How to slow down time
To slow down time in your story you need to use a mix of different writing ingredients: you need different descriptions that capture the reader in the moment as well as internal monologue and different sentence structures.
Detailed Descriptions:
Sensory Details: Use the five senses—sight, sound, smell, taste, and touch to describe what the character is seeing, hearing, feeling, smelling, and tasting in intricate detail.
Detailed Observations: Zoom in on small, often overlooked details. The sound a tea cup makes as it hits the ground, the way an expression on a character's face changes, the turning of heads as someone enters the room.
Slow Motion: Manipulate the time by describing how it feels like slow motion to the characters: "Time slowed down, and it felt as if the whole of humanity had decided to stop breathing for a moment."
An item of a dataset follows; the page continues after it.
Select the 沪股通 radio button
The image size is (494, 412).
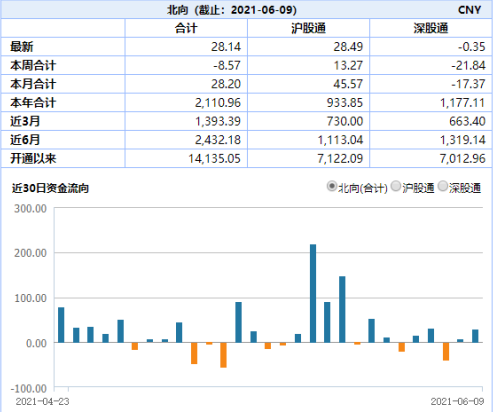tap(396, 186)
Physical Reactions: A detailed description of the physical aspects of a scene. The movements a character makes, how their gaze turns, their breathing changes, their body begins to shake.
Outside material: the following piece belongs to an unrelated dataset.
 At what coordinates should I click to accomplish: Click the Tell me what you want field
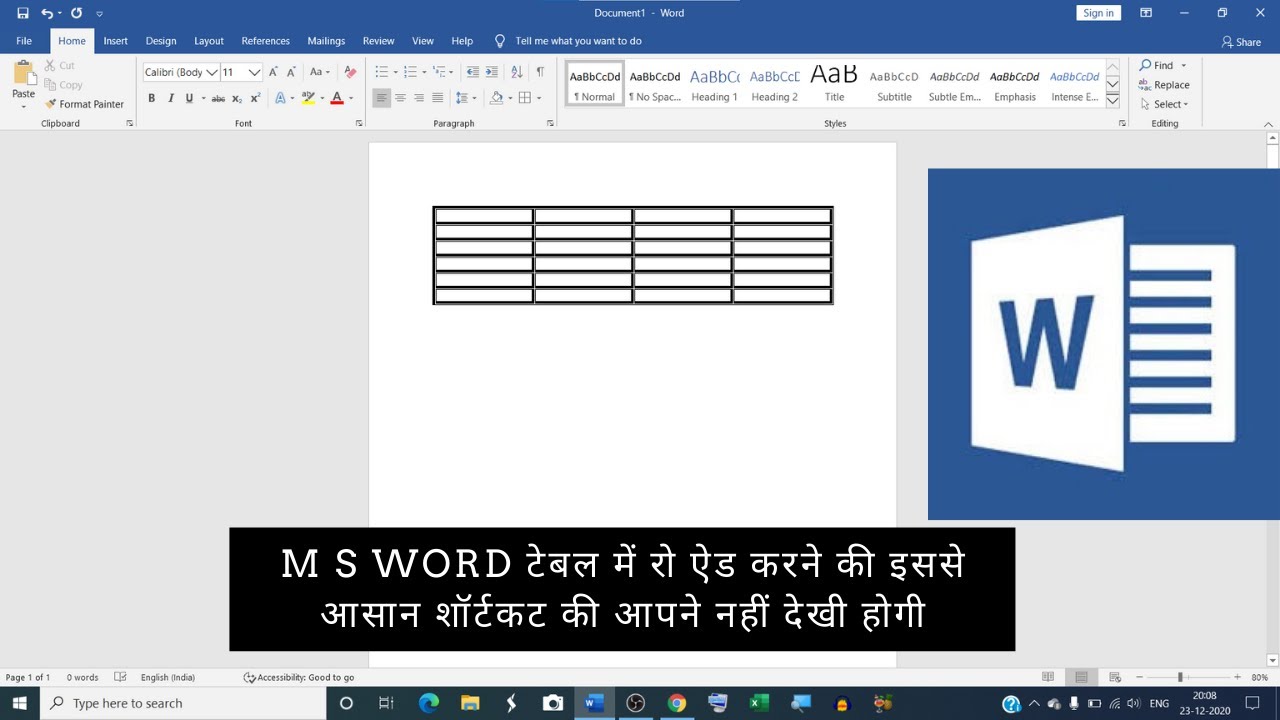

Psychological Aspects: Focus on the anxiety of a character looking at a clock that never seems to move, their nervousness seeping out of them
Internal Monologue:
Memories and Flashbacks: Add context by showing memories or flashbacks that relate to the situation.
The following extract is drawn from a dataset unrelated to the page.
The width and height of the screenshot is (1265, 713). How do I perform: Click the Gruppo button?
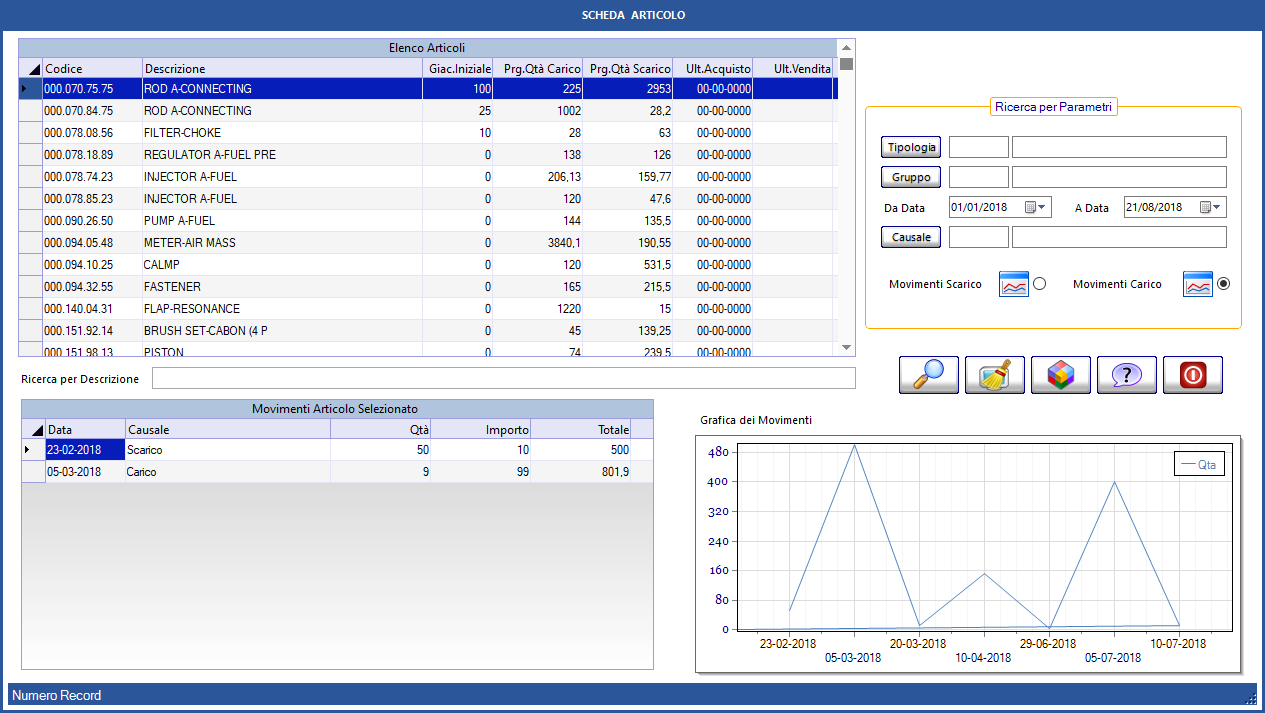click(x=910, y=177)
Pondering: Let the character reflect on the situation, their feelings and their plan for the next steps. Let the reader explore the character's inner life.
Dialogue:
Reduced Dialogue: Dialogue brings a scene into real time. Use it thoughtfully and sparringly, with lots of inner thoughts and reactions in between.
Silence: Make use of silence between the characters which can be filled with more descriptions.
Language:
Smaller Steps: Write out each action taken, no matter how small, and focus on describing each step that happens.
Control Pacing: Use your sentence structure to create long descriptions that slow it down, and short, impactful ones to pick up the pace if needed for a moment.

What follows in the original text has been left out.